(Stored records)
----------------------------------------
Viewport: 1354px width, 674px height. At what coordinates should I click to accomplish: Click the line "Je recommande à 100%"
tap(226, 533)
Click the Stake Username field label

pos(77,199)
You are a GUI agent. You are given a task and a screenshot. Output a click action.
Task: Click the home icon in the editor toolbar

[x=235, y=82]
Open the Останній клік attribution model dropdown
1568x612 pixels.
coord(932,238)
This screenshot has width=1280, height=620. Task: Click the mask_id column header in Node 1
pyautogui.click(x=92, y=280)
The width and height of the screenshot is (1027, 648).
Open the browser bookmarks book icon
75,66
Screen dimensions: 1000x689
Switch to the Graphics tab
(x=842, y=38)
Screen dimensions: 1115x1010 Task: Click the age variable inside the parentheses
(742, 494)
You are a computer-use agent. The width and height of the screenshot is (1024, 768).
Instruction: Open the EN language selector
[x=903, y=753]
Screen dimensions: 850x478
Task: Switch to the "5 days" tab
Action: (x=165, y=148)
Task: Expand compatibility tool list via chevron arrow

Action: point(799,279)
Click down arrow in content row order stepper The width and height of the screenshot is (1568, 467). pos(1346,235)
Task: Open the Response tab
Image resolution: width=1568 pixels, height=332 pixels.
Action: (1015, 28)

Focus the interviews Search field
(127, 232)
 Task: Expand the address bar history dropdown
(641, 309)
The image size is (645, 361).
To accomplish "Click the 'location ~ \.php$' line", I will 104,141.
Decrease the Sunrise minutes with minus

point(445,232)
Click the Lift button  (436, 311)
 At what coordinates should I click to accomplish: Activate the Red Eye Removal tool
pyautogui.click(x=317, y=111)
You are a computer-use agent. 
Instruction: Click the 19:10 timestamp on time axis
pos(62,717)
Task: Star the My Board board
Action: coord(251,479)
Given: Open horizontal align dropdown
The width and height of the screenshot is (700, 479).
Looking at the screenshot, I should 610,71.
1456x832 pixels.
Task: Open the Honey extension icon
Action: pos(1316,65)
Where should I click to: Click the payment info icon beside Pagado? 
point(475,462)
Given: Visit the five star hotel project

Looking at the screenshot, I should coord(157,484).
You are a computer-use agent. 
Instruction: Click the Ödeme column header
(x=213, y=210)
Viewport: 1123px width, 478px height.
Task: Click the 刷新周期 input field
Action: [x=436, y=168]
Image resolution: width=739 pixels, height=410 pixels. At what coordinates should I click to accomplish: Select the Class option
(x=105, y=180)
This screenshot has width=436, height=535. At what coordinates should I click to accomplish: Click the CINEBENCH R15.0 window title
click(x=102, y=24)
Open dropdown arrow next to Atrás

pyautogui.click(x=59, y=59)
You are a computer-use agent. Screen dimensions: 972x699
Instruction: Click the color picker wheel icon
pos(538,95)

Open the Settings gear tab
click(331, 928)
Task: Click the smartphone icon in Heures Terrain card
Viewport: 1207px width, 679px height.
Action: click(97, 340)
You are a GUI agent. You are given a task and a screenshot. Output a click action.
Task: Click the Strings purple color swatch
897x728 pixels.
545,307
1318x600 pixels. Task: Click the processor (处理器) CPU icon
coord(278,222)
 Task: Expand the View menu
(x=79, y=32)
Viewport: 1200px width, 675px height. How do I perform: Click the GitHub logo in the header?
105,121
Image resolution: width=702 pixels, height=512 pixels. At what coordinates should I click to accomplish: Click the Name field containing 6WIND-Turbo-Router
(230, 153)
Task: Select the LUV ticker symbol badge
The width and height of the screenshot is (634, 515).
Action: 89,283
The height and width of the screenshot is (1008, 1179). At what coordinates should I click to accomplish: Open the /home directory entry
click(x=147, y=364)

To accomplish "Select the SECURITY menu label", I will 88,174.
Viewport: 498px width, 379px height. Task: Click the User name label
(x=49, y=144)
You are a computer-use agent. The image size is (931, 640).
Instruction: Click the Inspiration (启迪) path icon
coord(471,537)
----------------------------------------
Only the lines of the data holding the string "computer" are wanted; copy each of them.

You are a computer-use agent. The width and height of the screenshot is (1024, 768).
You are a computer-use agent. 
You are a computer-use agent. 
You are a computer-use agent. Screen dimensions: 972x699
You are a computer-use agent. The image size is (931, 640).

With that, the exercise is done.